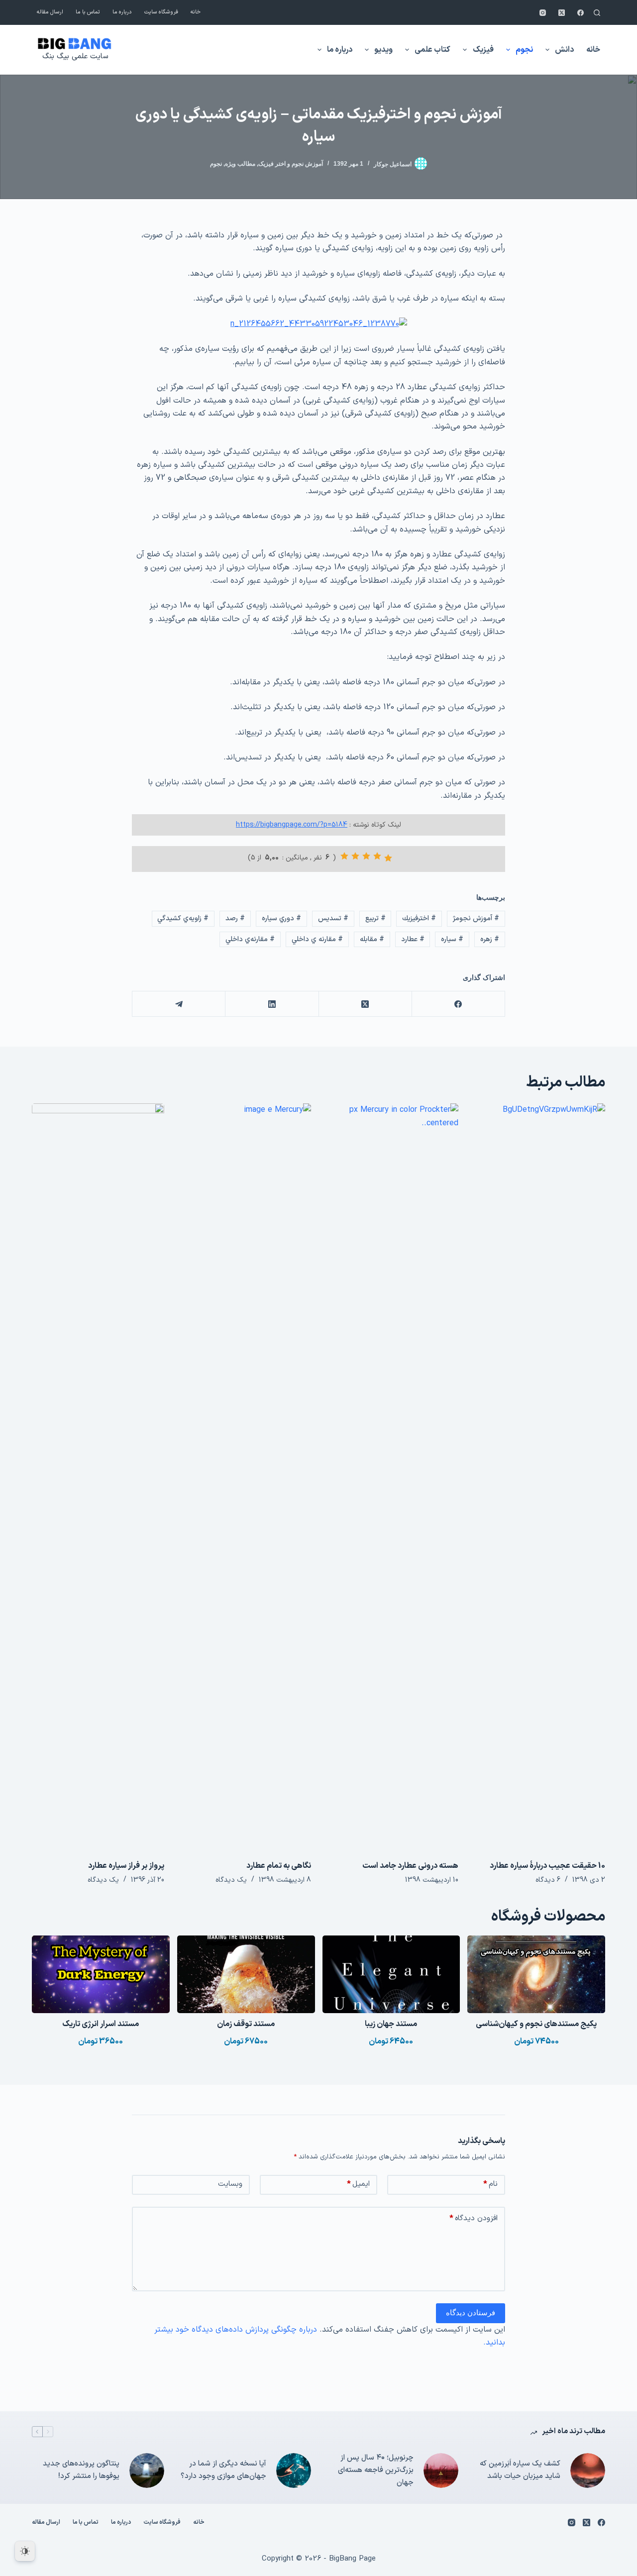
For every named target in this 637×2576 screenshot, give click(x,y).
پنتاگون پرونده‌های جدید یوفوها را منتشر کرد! (81, 2470)
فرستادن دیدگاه (470, 2312)
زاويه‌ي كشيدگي (183, 918)
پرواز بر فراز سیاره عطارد (126, 1866)
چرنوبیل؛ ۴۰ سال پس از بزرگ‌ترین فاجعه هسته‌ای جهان (376, 2470)
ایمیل (358, 2184)
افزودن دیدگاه (473, 2218)
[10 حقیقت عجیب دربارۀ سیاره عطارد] (539, 1476)
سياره (452, 939)
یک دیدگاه (231, 1880)
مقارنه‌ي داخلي (250, 939)
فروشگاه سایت (161, 12)
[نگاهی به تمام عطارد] (245, 1476)
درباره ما (122, 12)
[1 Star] (388, 858)
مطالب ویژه (240, 163)
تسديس (333, 918)
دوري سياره (281, 918)
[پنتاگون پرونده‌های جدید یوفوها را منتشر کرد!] (146, 2470)
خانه (196, 12)
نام (490, 2184)
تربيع (375, 918)
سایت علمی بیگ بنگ (75, 56)
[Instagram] (542, 12)
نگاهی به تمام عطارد (278, 1866)
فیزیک (483, 50)
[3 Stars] (366, 856)
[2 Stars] (377, 856)
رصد (235, 918)
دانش (564, 50)
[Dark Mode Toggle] (25, 2551)
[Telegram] (178, 1004)
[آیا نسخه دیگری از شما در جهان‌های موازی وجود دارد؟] (293, 2470)
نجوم (524, 50)
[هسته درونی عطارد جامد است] (392, 1476)
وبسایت (230, 2184)
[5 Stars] (344, 856)
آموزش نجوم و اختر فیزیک (290, 163)
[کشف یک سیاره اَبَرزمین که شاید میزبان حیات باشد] (587, 2470)
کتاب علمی (432, 50)
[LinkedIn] (271, 1004)
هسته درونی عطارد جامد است (410, 1866)
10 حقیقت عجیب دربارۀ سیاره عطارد (547, 1866)
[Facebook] (580, 12)
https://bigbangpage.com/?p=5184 (291, 825)
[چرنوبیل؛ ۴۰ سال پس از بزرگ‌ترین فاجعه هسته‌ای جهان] (441, 2470)
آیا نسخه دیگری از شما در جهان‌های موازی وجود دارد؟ (223, 2470)
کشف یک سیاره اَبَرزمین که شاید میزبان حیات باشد (520, 2470)
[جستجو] (597, 12)
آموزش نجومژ (476, 918)
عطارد (413, 939)
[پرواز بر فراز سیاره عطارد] (98, 1476)
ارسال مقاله (50, 12)
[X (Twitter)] (561, 12)
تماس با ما (88, 12)
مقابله (372, 939)
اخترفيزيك (419, 918)
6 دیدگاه (547, 1880)
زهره (489, 939)
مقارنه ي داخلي (317, 939)
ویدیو (383, 50)
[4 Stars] (355, 856)
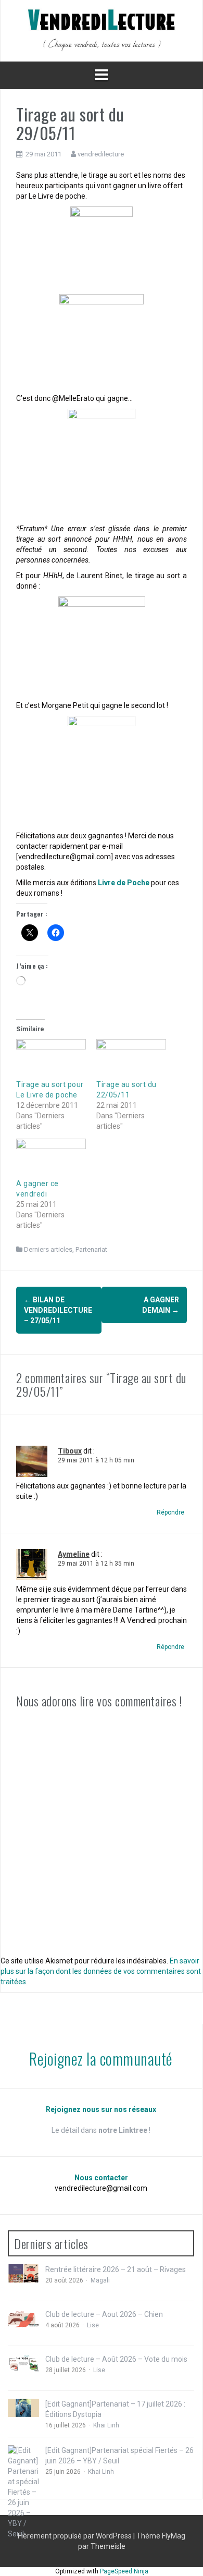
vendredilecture (101, 154)
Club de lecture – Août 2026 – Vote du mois (116, 2359)
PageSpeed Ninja (124, 2571)
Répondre (170, 1512)
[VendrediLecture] (101, 30)
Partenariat (91, 1249)
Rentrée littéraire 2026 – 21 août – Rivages (115, 2269)
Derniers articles (48, 1249)
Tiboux (70, 1451)
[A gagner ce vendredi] (51, 1159)
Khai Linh (106, 2425)
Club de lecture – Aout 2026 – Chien (104, 2314)
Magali (100, 2280)
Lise (93, 2325)
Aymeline (74, 1554)
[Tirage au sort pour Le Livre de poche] (51, 1059)
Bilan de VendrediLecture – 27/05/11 (58, 1310)
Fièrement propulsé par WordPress (75, 2536)
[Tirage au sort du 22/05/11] (131, 1059)
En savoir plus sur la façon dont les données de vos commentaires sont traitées (101, 1971)
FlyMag (173, 2536)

■ PROBLEM STATEMENT ■
Every line from the one containing "En savoir plus" through the last line of the entries must be written out verbatim, and no other line.

■ SOLUTION TO THIS TASK ■
En savoir plus sur la façon dont les données de vos commentaires sont traitées (101, 1971)
FlyMag (173, 2536)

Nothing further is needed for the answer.